Les huiles essentielles de J. phoenicea ont
été examinées également pour l'activité
antifongique contre Aspergillus flavus. Les résultats ont
prouvé que les huiles essentielles ont modérément
réduit la croissance de ce champignon. Ces résultats sont
conformes à ceux obtenus dans une autre étude en Algérie
(Mazari et al ,2010). Après 7 jours
d'incubation à 28 C°, il y a eu croissance d'A. flavus
dans les zones d'inhibition, ce qui nous conduit à déduire
que l'effet de l'huile essentielle de J.phoenicea sur la souche
fongique testée est fongistatique.
L'activité antimicrobienne des huiles essentielles des
feuilles de J. phoenicea pourrait, en grande partie, être
associés à ses principaux constituants : les monoterpénes
hydrocarbures tels #177;- pinène, 2-phellandrène et
2-pinène, qui ont montré les propriétés
antimicrobiennes (Derwich et al, 2010b ; Mazari et
al, 2010). ). En effet #177;-pinène, est connu pour
exercer une activité inhibitrice sur E.coli, S.aureus et B.

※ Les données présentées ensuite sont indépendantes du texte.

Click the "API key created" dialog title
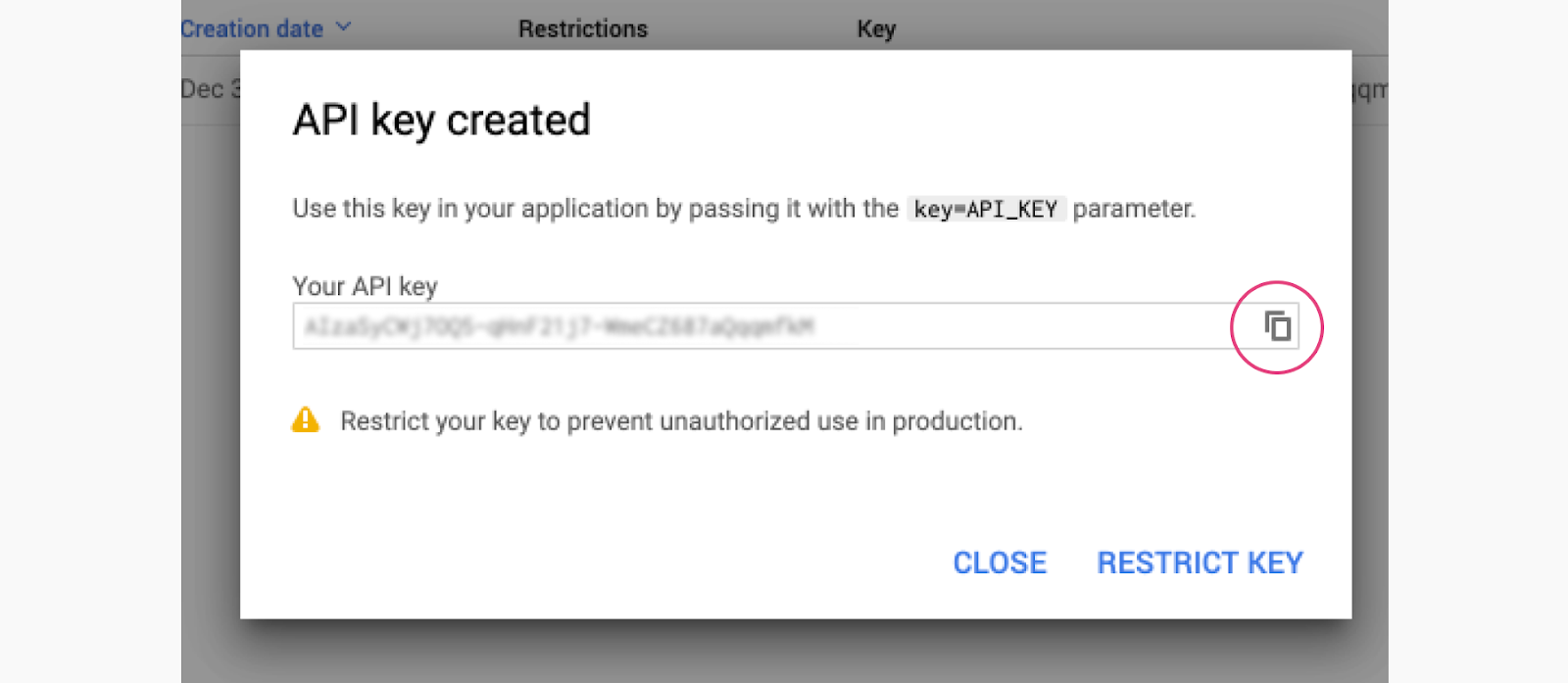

subtilis (Bourkhiss et al, 2007), les
mêmes espèces que nous avons détectées comme
sensibles. Ces activités ont été reliées aux
terpènes C10 et C15 avec les noyaux aromatiques et les groupes
d'hydroxyles phénoliques capables de former des liaisons
hydrogène avec les sites actifs des enzymes des cellules-cibles
( Derwich et al, 2010 b). D'autres terpènes
actifs comme des alcools, des aldéhydes et des esters puissent
contribuer à l'effet antimicrobien global des huiles essentielles
(Belletti et al, 2004 ; Derwich et al, 2010
b).
De plus, divers composants mineurs peuvent également
contribuer à l'activité antimicrobienne des huiles essentielles
impliquant une synergie avec les autres composés actifs (Mazari
et al, 2010).
Les résultats de l'aromatogramme sur milieu liquide de
l'HE ont montré une diminution prolongée de la densité
optique des suspensions bactériennes des germes testés ; cela ne
peut être dû qu'à une mort cellulaire, Ce qui nous conduit
à déduire que l'effet de l'HE sur les bactéries
testées est bactéricide. En effet les huiles essentielles peuvent
avoir : une activité létale (bactéricide) et une
inhibition de la croissance (bactériostatique). L'activité des
huiles essentielles est souvent assimilée à une activité
bactériostatique. Cependant des études ont montré que les
huiles essentielles peuvent avoir aussi des propriétés
bactéricides (Lambert et al, 2001).
De plus, si les résultats obtenus en milieu liquide
sont supérieurs à ceux obtenus en milieu solide, c'est que
surtout, en milieu liquide, l'évaporation des huiles essentielles est
nulle et donc ces huiles exercent leur activité de manière plus
efficace et plus prolongée.
Les tests en micro-atmosphère ont donné une
inhibition certaine, dans la mesure où on n'observe une inhibition qu'au
dessus des zones correspondantes à l'exposition aux vapeurs des huiles
essentielles.
Pour les composés phénoliques de
J.phoenicea, les résultats obtenus n'ont indiqué aucune
zone d'inhibition, donc aucune activité antimicrobienne vis a vis des
cinq souches utilisées, que ça soit les souches
bactériennes ou Aspergillus flavus, et ceci contrairement aux
résultats obtenus dans d'autres études (Hayouni et
al, 2007).
Nos extraits phénoliques ne sont pas actifs sur aucune
des différentes souches testées, cela peut être dû
à la méthode ou le solvant utilisé pour l'extraction. En
effet Hayouni et al (2007) ont montré que la
méthode d'extraction et la nature du solvant peuvent influencer sur
l'activité antibactérienne des composés phénoliques
de J.phoenicea. La sensibilité des germes utilisés aux
extraits phénoliques peut aussi être dû au fait que
J.phoenicea utilisée durant notre étude contient peu de
composés phénoliques qui peuvent exhiber une activité
antimicrobienne.
Les résultats montrent que l'activité
antimicrobienne du genévrier est un fait confirmé. Dans le cas de
notre échantillon cette activité semble véhiculée
uniquement par les huiles essentielles. Nos résultats montrent que cette
activité reste efficace sur les germes sensibles quel que soit le mode
d'administration : liquide, solide ou gazeux (vapeurs).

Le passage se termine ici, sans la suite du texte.